2. Description of the Prior Art
Corrosion is defined as the loss of the essential metallic properties of a metal. Corrosion consumes increasingly scarce raw materials and wastes the energy expended in the extraction and refining of metals as well as that involved in manufacturing components and structures. Since corrosion affects virtually every aspect of modern civilization, corrosion prevention is of major economic and environmental importance.
One approach to corrosion control is to add an inhibitor to the system. One way an inhibitor works is that it reacts with the metal to form a protective surface film.
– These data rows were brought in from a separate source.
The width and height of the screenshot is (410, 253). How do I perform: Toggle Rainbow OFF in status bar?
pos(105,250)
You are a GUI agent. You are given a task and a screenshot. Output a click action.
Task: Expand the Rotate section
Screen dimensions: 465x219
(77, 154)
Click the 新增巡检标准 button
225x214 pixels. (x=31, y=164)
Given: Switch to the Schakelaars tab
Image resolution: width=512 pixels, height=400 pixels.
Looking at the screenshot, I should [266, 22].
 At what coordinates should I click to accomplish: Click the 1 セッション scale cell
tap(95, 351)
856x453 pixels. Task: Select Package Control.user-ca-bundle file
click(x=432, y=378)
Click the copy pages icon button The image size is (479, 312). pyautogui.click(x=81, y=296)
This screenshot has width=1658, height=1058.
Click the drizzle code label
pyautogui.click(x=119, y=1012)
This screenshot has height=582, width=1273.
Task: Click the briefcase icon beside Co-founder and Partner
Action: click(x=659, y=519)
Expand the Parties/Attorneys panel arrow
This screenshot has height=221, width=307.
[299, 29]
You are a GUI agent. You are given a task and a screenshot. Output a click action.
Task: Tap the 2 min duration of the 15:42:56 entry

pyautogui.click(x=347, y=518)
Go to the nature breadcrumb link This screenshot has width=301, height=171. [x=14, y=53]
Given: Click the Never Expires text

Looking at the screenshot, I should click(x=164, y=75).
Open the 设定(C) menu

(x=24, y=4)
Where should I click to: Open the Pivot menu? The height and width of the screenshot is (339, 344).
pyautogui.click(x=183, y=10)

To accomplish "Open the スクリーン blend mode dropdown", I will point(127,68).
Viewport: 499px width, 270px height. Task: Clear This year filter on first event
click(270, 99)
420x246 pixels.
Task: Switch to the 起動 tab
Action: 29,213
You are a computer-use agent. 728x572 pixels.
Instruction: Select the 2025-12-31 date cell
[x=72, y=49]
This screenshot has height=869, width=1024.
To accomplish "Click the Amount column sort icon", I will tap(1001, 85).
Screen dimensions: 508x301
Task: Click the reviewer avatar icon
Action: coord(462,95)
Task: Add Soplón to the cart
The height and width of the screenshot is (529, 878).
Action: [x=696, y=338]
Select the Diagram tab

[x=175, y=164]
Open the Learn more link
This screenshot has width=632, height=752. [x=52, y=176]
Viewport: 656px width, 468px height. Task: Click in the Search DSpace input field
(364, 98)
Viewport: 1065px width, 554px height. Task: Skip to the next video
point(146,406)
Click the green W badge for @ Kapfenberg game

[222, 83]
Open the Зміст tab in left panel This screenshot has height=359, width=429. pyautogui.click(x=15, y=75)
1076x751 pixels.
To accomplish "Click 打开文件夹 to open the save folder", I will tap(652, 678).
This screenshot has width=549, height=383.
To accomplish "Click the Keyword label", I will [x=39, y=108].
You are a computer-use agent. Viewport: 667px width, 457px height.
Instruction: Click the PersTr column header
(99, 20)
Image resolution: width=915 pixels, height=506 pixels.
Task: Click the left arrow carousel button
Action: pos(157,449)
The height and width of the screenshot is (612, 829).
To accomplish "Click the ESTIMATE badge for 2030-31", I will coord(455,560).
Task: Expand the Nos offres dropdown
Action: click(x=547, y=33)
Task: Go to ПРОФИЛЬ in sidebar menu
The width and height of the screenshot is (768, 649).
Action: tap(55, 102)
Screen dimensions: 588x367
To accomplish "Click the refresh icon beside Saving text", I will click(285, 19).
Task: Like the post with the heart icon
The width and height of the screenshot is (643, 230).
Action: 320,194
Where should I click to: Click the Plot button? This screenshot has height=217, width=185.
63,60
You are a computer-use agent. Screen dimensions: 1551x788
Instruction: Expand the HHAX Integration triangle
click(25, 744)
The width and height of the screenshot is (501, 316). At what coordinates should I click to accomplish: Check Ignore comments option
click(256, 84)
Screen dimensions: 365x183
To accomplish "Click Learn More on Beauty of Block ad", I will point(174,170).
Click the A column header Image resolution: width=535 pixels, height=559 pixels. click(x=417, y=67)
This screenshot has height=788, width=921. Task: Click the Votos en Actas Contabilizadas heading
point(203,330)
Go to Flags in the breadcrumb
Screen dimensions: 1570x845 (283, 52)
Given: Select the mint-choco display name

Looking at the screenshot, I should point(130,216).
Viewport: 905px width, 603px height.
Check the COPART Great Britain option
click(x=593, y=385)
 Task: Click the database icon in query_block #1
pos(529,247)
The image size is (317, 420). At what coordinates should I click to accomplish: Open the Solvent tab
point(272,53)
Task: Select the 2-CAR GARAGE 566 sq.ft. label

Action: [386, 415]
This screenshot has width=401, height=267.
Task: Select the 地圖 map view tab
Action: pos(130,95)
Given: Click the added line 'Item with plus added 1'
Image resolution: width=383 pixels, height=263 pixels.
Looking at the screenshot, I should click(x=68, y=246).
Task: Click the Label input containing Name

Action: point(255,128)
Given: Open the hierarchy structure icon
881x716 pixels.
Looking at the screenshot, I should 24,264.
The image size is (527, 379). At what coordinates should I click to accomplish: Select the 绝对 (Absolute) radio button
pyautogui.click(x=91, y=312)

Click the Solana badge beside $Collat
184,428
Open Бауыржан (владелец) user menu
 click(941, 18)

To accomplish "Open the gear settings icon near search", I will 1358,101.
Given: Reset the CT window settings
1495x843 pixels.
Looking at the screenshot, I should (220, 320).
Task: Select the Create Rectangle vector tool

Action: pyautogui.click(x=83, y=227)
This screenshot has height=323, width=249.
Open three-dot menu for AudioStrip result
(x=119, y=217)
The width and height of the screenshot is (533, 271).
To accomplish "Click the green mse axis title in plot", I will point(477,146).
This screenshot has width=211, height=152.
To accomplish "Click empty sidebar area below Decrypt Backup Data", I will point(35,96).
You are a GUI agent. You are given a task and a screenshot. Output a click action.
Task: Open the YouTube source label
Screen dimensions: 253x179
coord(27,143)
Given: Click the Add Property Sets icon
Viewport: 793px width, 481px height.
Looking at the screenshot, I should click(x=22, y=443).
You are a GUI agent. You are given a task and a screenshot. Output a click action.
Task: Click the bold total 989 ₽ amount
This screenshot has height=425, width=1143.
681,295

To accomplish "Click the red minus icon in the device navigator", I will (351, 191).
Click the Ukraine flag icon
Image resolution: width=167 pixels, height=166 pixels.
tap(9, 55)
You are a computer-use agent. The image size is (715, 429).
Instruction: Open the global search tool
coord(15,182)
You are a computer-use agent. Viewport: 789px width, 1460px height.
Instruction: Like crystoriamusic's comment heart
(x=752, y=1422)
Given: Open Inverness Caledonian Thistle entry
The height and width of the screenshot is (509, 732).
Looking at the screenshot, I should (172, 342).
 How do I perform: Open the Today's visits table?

Typical examples are the inhibitors added to automobile cooling systems and corrosion-inhibiting pigments in protective paints for metals. However, many corrosion inhibitors in current use are toxic and/or have an adverse effect on the environment. There is increasing legislative pressure for the elimination of heavy metal compounds and toxic organic and inorganic corrosion inhibitors such that the development of effective and environmentally-friendly inhibitors is of major importance.
There have been few advances in the development of novel and effective corrosion inhibitors in recent years, while at the same time, there is a legislation-driven trend to eliminate many of the inhibitors in common use. Thus, inhibitors based on heavy metals, e.g., lead compounds, chromates, and those containing a variety of toxic anions, e.g., nitrites, phosphates and benzoates, are no longer acceptable. Consequently, a high proportion of corrosion inhibitors currently used in chemical industry, paint technology, metal finishing, cooling systems, and so forth require replacement by environmentally-acceptable substances. There is, however, little information on environmentally-acceptable corrosion inhibitors.
SUMMARY OF THE INVENTION
Tobacco products contain high concentrations of alkaloids, fatty acids and N-containing compounds, many of which inhibit metallic corrosion. Compounds leached from tobacco with water have the ability to inhibit metallic corrosion. In particular, tobacco extracts inhibit the galvanic corrosion of steel when coupled to copper in a sodium chloride solution, a solution known to rapidly corrode iron and steel. In fact, tobacco extracts appear to be more effective in inhibiting corrosion than the well known inhibitor, potassium chromate, under the same conditions.
There are numerous advantages of using tobacco extract as a metallic corrosion inhibitor. Initially, tobacco is a natural, renewable, environmentally benign, and relatively inexpensive source. In addition to leaves, tobacco waste (stems, twigs, etc.) can be used for corrosion inhibitor extraction. The active constituents (metallic corrosion inhibitors) in tobacco can be readily, inexpensively, and commercially extracted in a simple operation using only water as an extraction medium. In addition, the corrosion inhibitors in tobacco constituents can be extracted in a variety of additional or alternative media, as in steam, organic solvents, acids, etc. Treating metals and metallic surfaces with the extracted corrosion inhibitors can be effected by a number of currently used commercial methods, as in by dip or spray coating, electrostatic coating, or by formulating the corrosion inhibitors with paint or other coatings to be applied to the metallic surfaces in conventional commercial methods.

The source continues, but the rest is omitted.